Washington Needs to Put the Federal 340B Drug Discount Program Under the Microscope
Complex health care regulation is always a work in progress. Consider the Affordable Care Act (ACA), which has helped millions of Americans access health insurance. Since 2010, when the act was signed into law, Washington has constantly worked to improve the ACA, and the law has often come under the microscope of lawmakers and even the Supreme Court.
In contrast, the huge federal prescription drug program, known as the 340B Drug Pricing Program, has inexplicably escaped this kind of attention since it was created 30 years ago. Even now, amid renewed energy to improve access to prescription drugs and lower drug costs, the conversation surrounding 340B reform is limited. My question is: Why?
One of many issues that deserves scrutiny is what happens to the discounts that 340B hospitals and clinics receive. Patients who rely on these facilities to access discounted drugs should have the confidence that those hospitals and clinics are being held accountable for passing the discounts on to those patients. But they aren't.
Created by Congress in 1992, the 340B Program was designed to expand access to prescription medications for low-income and uninsured patients. It was designed to increase access to much-needed drugs, including those for complex conditions like autoimmune diseases, cancer, and HIV, by requiring drug manufacturers to provide those treatments to certain eligible hospitals and other covered entities at significantly discounted prices. These are facilities that deliver a significant level of health care and other health-related services to patients with no insurance or with Medicaid.
While the intent was admirable, 340B has ballooned past any expectation that Congress could have reasonably had at its conception, and is now the second largest federal prescription drug program in the U.S., behind Medicare Part D.
Here's how 340B is supposed to work: hospitals and clinics are allowed to purchase prescription drugs at a significant discount if they can show they meet the threshold of providing services to a certain percentage of Medicaid and low-income Medicare patients (at least 27%). These hospitals and clinics are then able to provide these discounted drugs to any eligible patients they serve, particularly those Medicaid and low-income Medicare patients that allowed the hospital or clinic to qualify for the program. But without any legal or regulatory obligation to pass those savings on to patients, 340B-eligible hospitals and clinics can simply pocket the discounts while patients can end up paying undiscounted prices for their drugs. This is particularly concerning for low-income or otherwise vulnerable patients who rely on 340B to afford medically necessary treatments for chronic conditions.
A deeper dive into 340B paints an increasingly unsettling picture. Between 2012 and 2019, the program grew by more than 400%. This explosive growth can be attributed to lenient guidelines, immense variation in how sites nationwide interpret and navigate the program, and limited transparency. In addition, a lack of federal oversight has allowed what some have called bad actor hospitals and clinics to take advantage of the program to bolster their own profit margins without a comparable increase in treatment access for vulnerable patient populations.
Other worrisome findings reveal that patients continue to have limited access to adequate, affordable, and high-quality care while 340B facilities thrive: only 24% of 340B hospitals provide 80% of the total charity care that all 340B hospitals and clinics provide.
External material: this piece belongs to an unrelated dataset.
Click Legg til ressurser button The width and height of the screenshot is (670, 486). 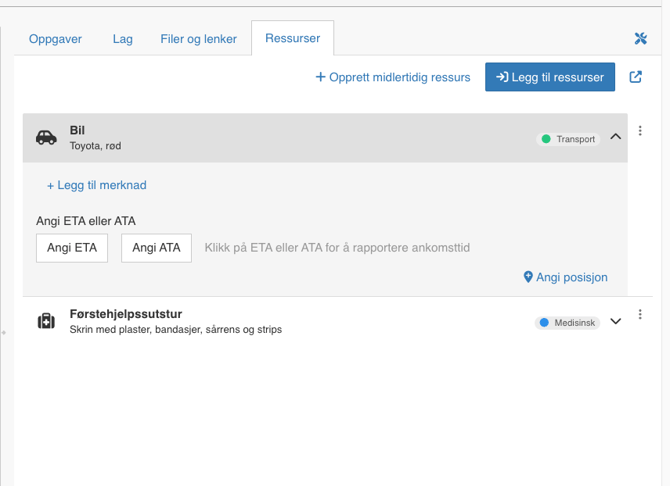549,77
In addition, charity care represents just 1% or less of the total patient-care costs for one in four 340B hospitals or clinics.
Any successful program, public or private, requires oversight and transparency to continue working for the people who rely on it. Without transparency and oversight about how 340B-eligible entities are adhering to the program, there is no way to assess its performance and identify ways to improve it for the patients it is meant to serve.
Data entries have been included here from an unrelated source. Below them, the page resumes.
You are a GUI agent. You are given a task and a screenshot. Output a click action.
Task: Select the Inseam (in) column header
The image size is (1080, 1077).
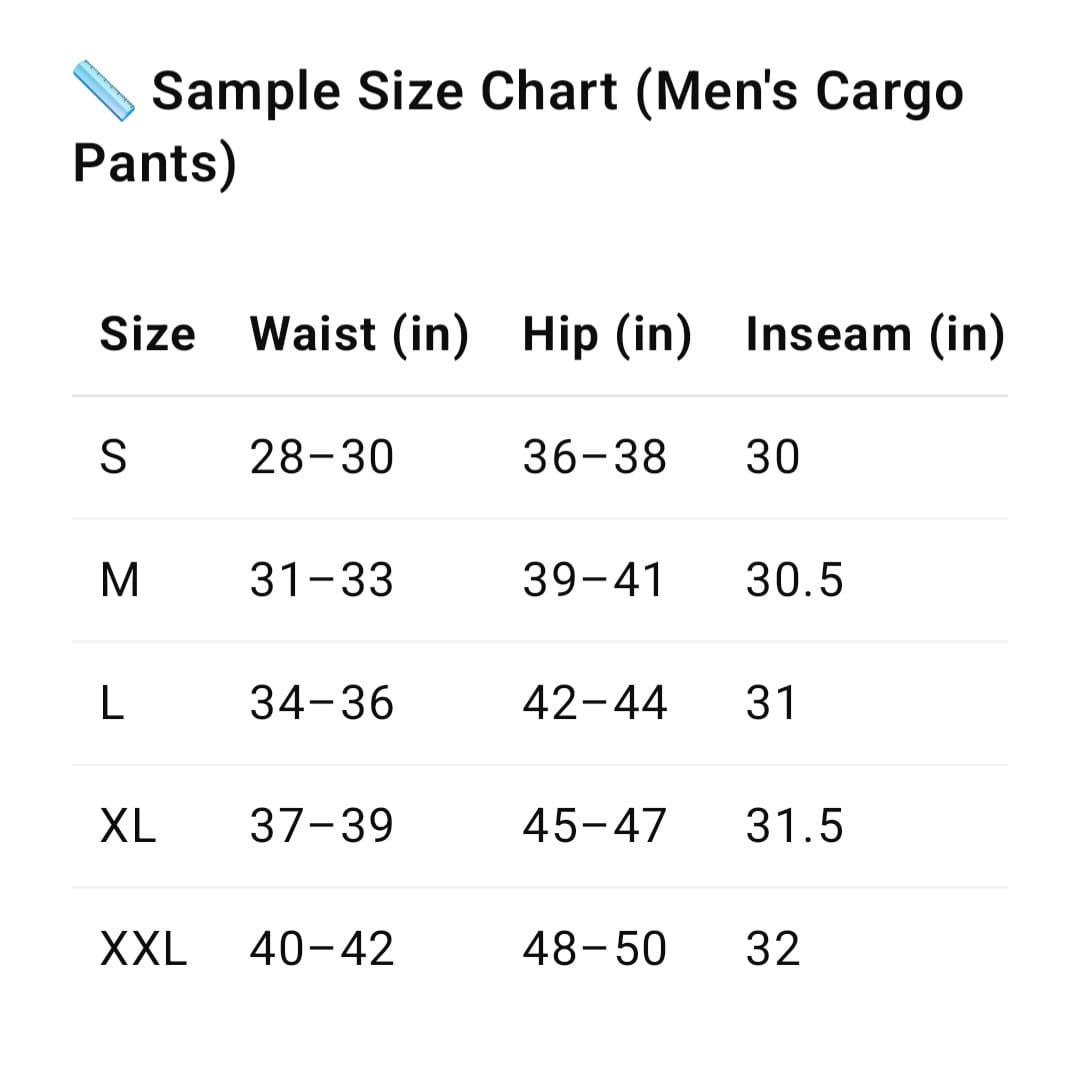[x=875, y=335]
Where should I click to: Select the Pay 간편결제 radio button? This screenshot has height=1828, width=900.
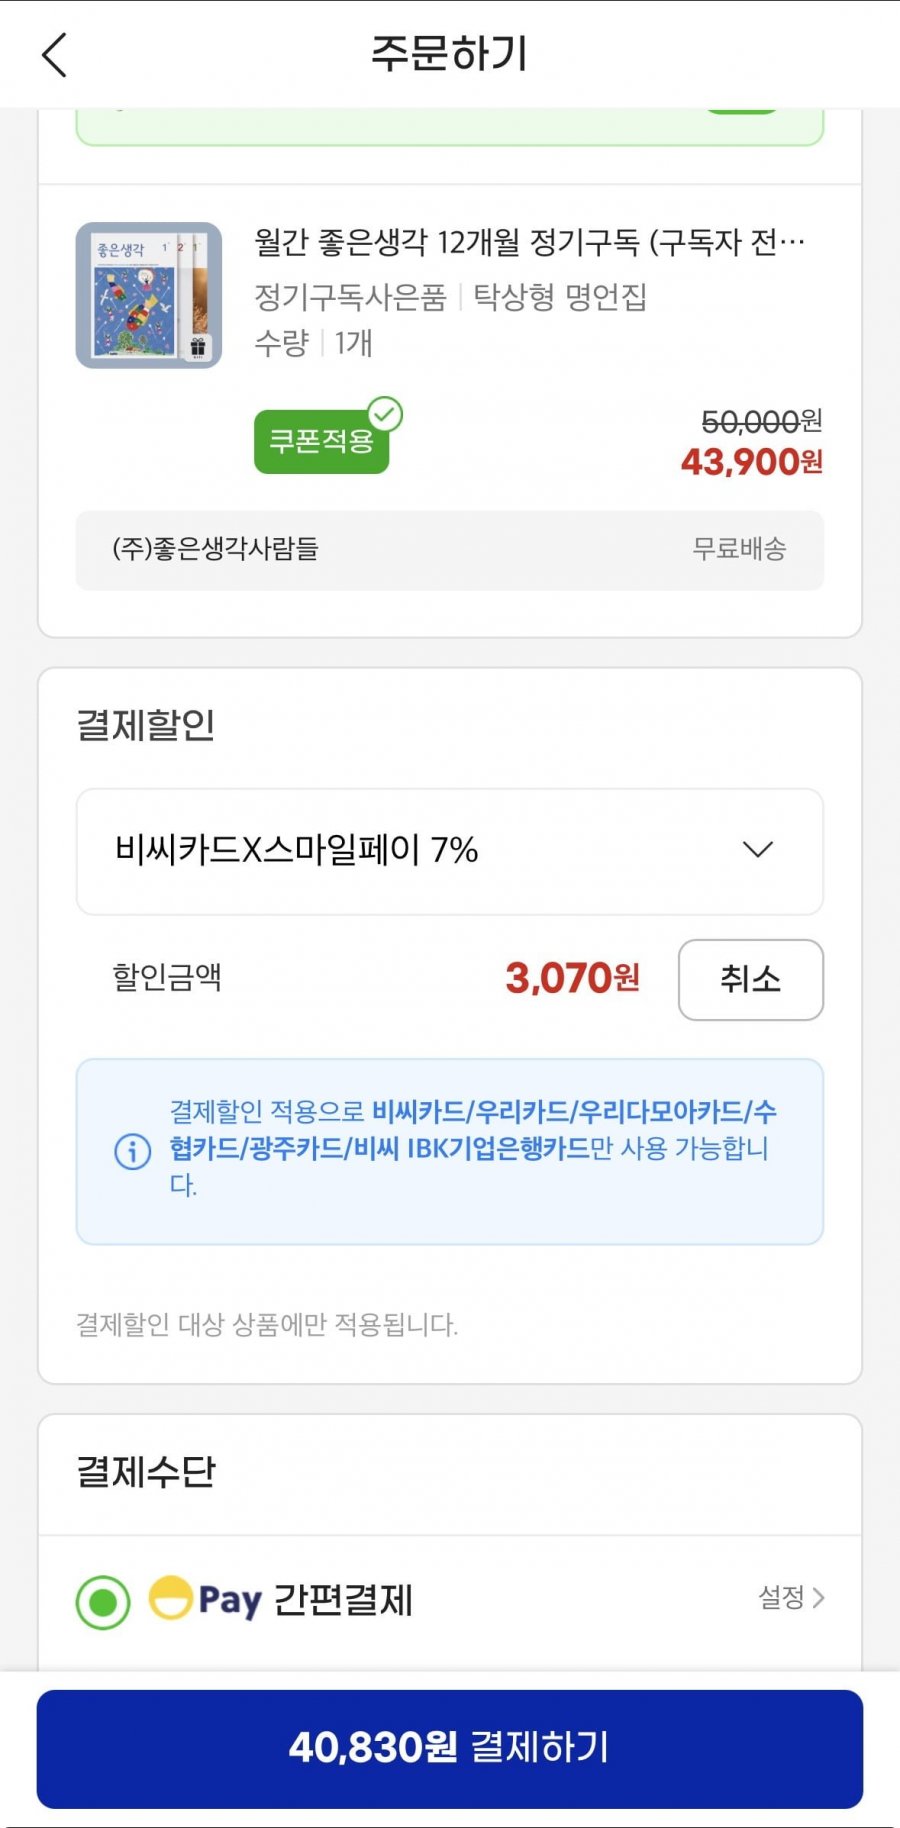(103, 1602)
Taxpayers deserve to know that all 340B hospitals and clinics are being held accountable for passing drug discounts on and providing quality care to vulnerable patients, allowing them to access the right medication at the right time to optimize health outcomes and minimize the physical, emotional, and financial burdens of disease. The 340B program must be refocused on improving the health of uninsured and low-income patient populations while ensuring that hospitals and clinics do not take advantage of program loopholes to see disproportionately high profits without providing appropriate care. By increasing program oversight and holding eligible hospitals and clinics accountable, federal lawmakers can make sure the 340B program works as it was intended to for patients.
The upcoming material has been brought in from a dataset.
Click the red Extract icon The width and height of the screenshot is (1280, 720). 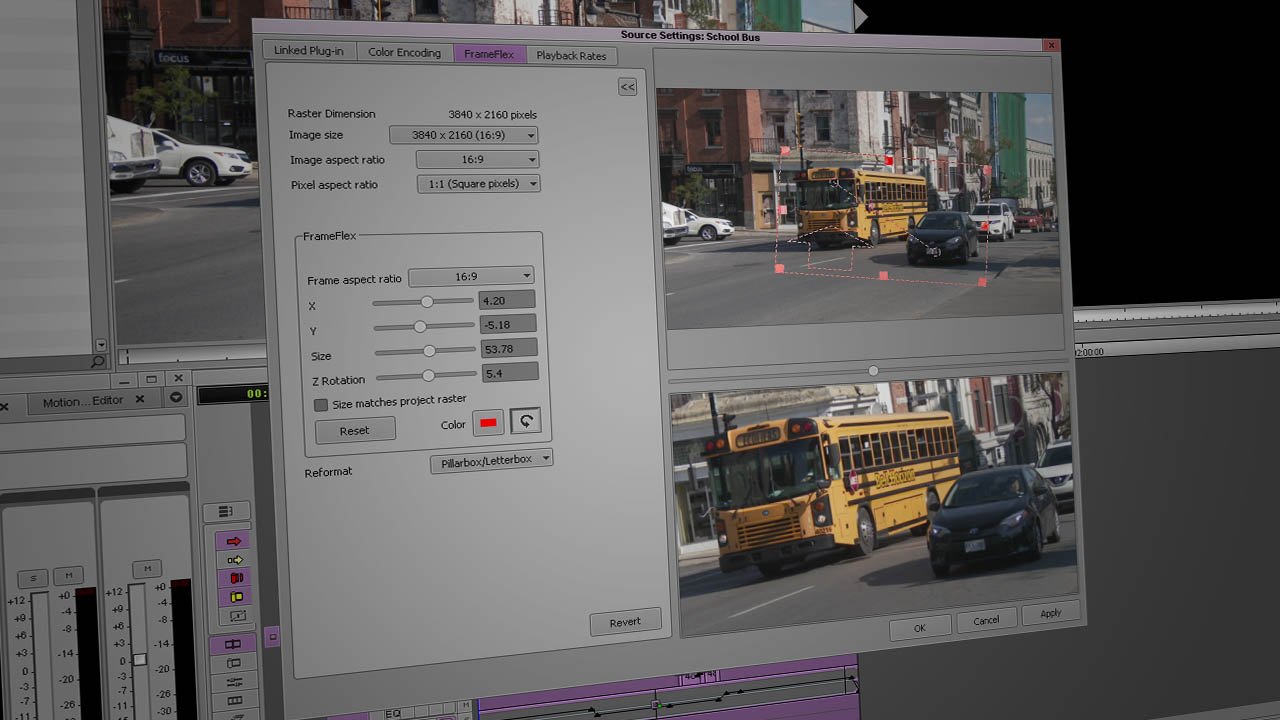pyautogui.click(x=236, y=579)
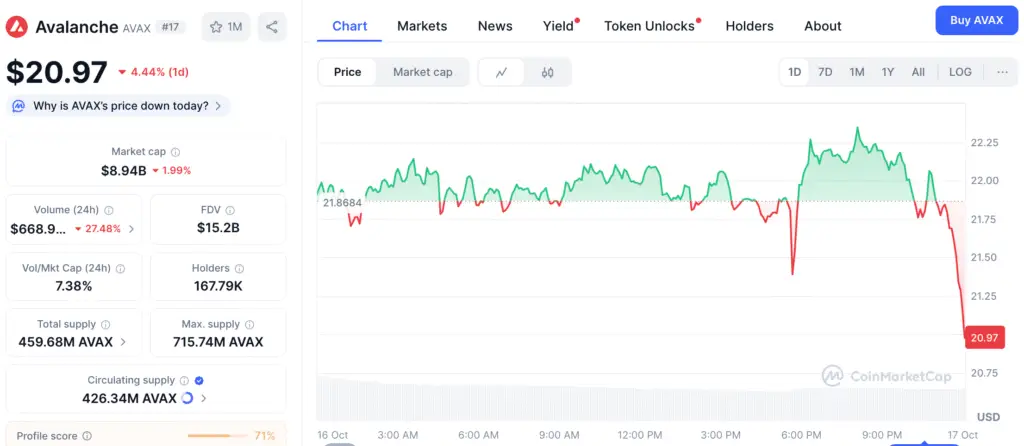Click the share icon next to Avalanche
Viewport: 1024px width, 446px height.
[272, 27]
Without that accountability, individuals who have faced health care discrimination and treatment barriers for decades will continue to fall through the cracks, further heightening patient distrust in the health care system.
Brian Nyquist is the Executive Director of the Infusion Access Foundation (IAF), a non-profit advocacy group working tirelessly to ensure patients have access to provider-administered therapy for any and all complex illnesses.